WORK TASK:
Please reproduce the lines from the one containing "You are a computer-use agent. Image" through the end of the data below exactly as they stand, and omit all pictures.

RECORDS FOR THE TASK:
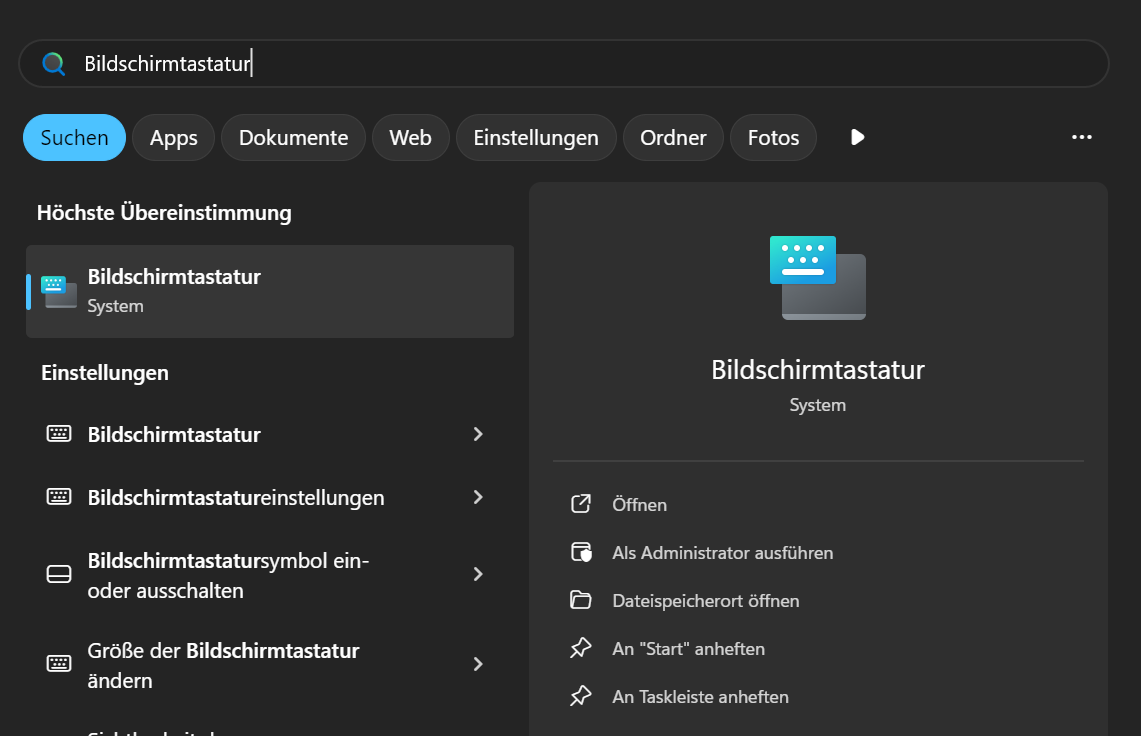Open the top Bildschirmtastatur System result
The height and width of the screenshot is (736, 1141).
(270, 291)
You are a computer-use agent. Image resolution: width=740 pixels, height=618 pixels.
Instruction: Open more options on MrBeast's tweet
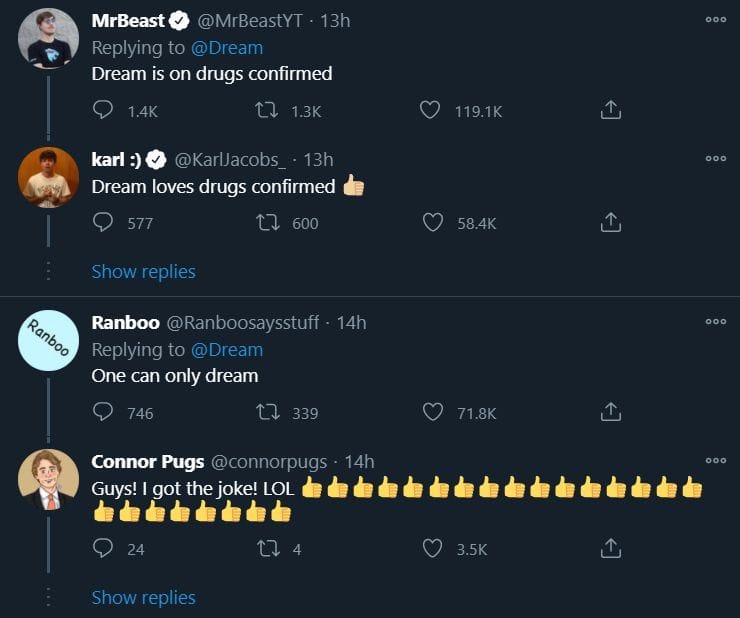(715, 20)
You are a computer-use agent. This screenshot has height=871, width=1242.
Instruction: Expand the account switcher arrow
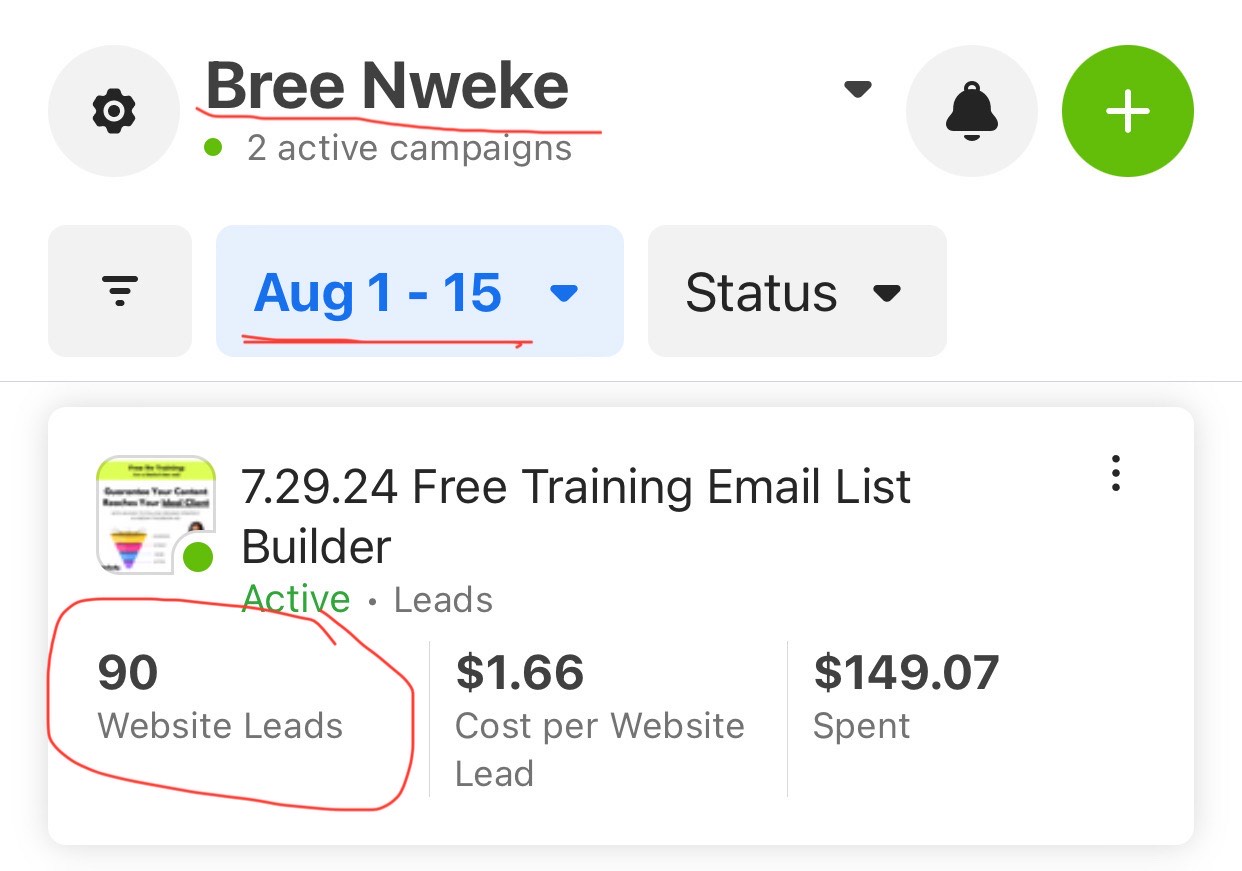(x=857, y=89)
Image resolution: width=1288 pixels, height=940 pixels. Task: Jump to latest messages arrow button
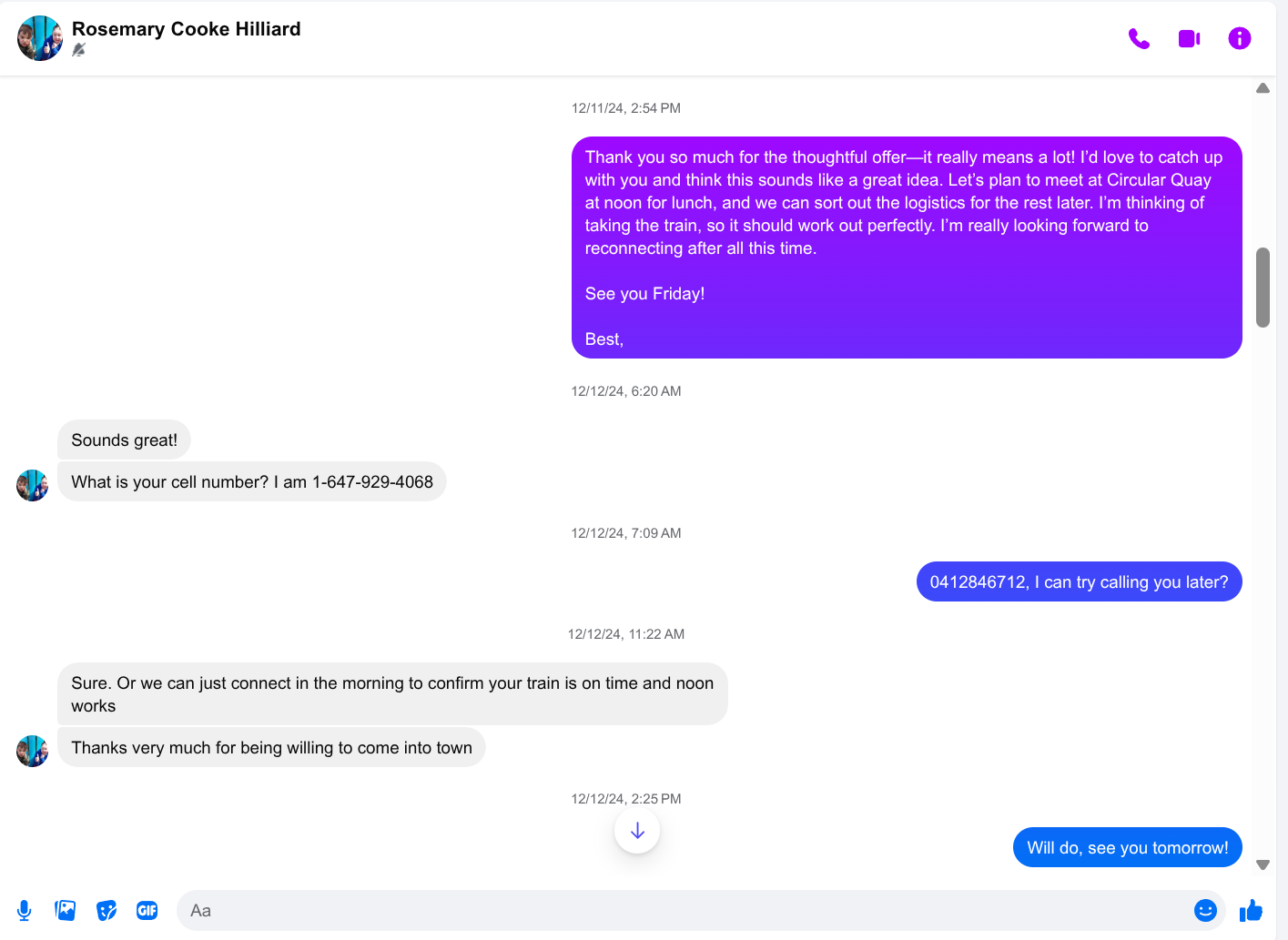tap(637, 831)
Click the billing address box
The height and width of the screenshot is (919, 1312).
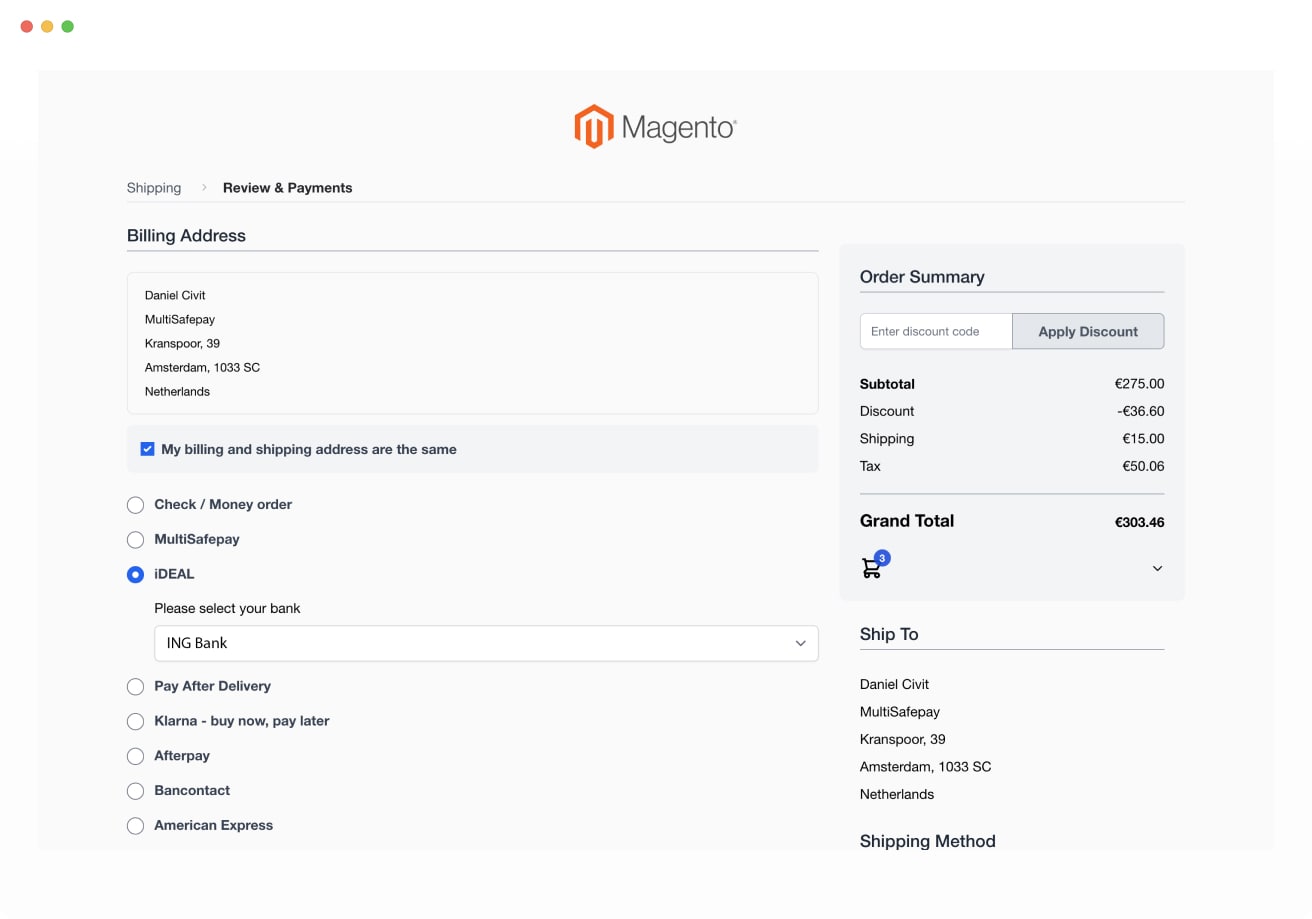coord(472,343)
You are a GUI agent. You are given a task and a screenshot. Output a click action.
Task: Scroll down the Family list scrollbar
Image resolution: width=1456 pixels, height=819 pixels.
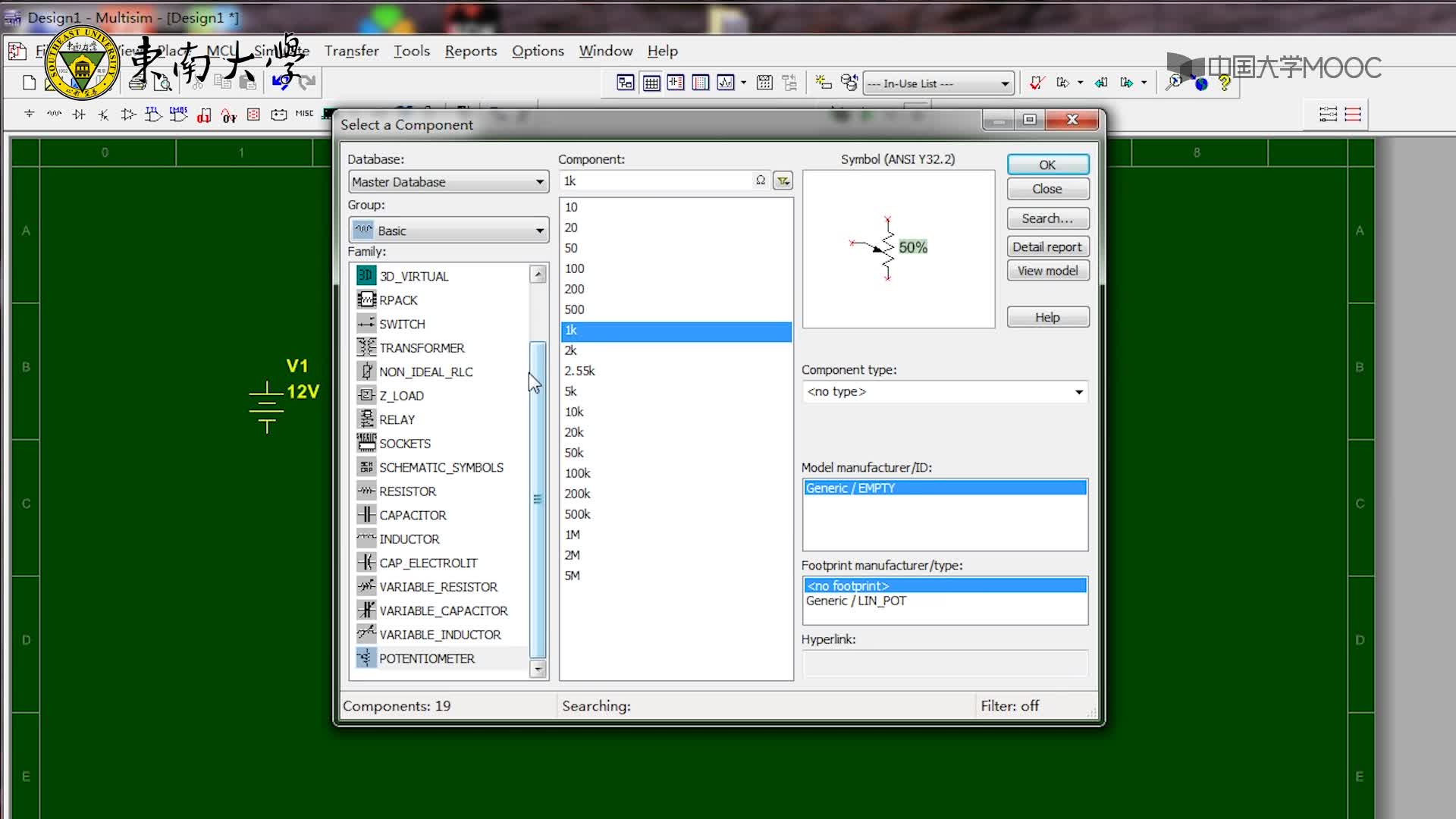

RESPONSE TO THE EXERCISE:
You are a computer-use agent. Image resolution: width=740 pixels, height=618 pixels.
Instruction: Open more options on MrBeast's tweet
(715, 20)
You are a computer-use agent. This screenshot has height=871, width=1242.
Instruction: Expand the account switcher arrow
(x=857, y=89)
Image resolution: width=1288 pixels, height=940 pixels. Task: Jump to latest messages arrow button
tap(637, 831)
Click the billing address box
The height and width of the screenshot is (919, 1312).
coord(472,343)
You are a GUI agent. You are given a task and a screenshot. Output a click action.
Task: Scroll down the Family list scrollbar
Image resolution: width=1456 pixels, height=819 pixels.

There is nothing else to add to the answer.